Фрагмент документа |

К числу последних принадлежало тайное общество «Туле» – баварская ветвь «Ордена германцев», основанного в 1912 году. Возглавлял его Рудольф фон Зеботтендорф – авантюрист с сомнительным прошлым (его настоящее имя было Адам Альфред Рудольф Глауэр). Путешествуя по Ближнему Востоку, он познакомился с бароном фон Зеботтендорфом, который его усыновил. Совсем молодым человеком он был посвящен в тайны ордена Rosaire, по слухам основанного еще в Средние века. Он назубок знал все его обряды и проникся манией оккультизма. Большое влияние оказало на него чтение антисемитской литературы – Теодора Фритша или Ланца фон Либенфельса (Гитлер также читал этого автора). В 1900 году Либенфельс основал в Вене Новый орден тамплиеров, один из членов которого, Гвидо Лист, в 1908 году сделал «открытие» – обнаружил в свастике символ чистоты крови. В членах ордена числился также мэр Вены Люгер. Родственную душу глава «Туле» встретил в лице географа Карла Гаусхофера, который во время своих многочисленных путешествий в Азию приобщился к эзотерическим обрядам, а затем, в 1920-е годы, основал в Германии Ложу братьев света. Гаусхофер был принят в «Туле» – как и будущий шеф СС Гиммлер, как друг и наставник Гитлера Дитрих Экарт, как будущий автор «Мифа ХХ века» Альфред Розенберг, как будущий генерал-губернатор Польши юрист Ганс Франк, как будущий представитель фюрера Рудольф Гесс, как советник Гитлера в вопросах экономики Готфрид Федер, как издатель и лидер баварских пангерманистов Леманн. «Туле» выпускало газету «Фолькишер беобахтер» («Народный обозреватель»); с декабря 1919 года она стала органом Национал-социалистической партии. Но что еще более важно, это тот факт, что «Туле» проявляло пристальный интерес к основанию Немецкой рабочей партии (ДАП), из которой предстояло выйти НСДАП.

Задание | Назовите всех, кто, судя по фрагменту об обществе «Туле», был принят в это общество.

Строки |
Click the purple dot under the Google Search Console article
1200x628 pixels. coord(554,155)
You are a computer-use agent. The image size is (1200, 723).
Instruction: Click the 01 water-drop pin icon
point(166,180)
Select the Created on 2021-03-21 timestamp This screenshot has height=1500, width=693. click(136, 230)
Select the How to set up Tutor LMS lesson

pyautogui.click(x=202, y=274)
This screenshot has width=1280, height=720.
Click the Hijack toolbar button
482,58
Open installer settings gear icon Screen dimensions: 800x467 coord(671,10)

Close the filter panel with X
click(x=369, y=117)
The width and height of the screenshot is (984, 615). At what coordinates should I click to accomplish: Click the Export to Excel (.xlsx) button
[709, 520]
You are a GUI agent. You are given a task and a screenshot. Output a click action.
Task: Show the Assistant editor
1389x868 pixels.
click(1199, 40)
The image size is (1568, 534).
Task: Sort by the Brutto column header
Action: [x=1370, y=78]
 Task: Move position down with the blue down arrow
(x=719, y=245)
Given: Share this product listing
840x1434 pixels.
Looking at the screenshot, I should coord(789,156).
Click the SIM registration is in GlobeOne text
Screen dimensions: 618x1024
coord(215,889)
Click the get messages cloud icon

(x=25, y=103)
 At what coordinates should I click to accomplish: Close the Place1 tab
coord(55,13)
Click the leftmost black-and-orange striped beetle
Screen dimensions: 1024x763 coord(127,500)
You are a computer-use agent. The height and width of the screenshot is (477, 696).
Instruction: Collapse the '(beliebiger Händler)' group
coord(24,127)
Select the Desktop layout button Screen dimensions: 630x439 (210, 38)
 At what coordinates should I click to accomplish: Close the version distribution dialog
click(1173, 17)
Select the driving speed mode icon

Ответ | Карл Гаусхофер, Гиммлер, Дитрих Экарт, Альфред Розенберг, Ганс Франк, Рудольф Гесс, Готфрид Федер, Леманн.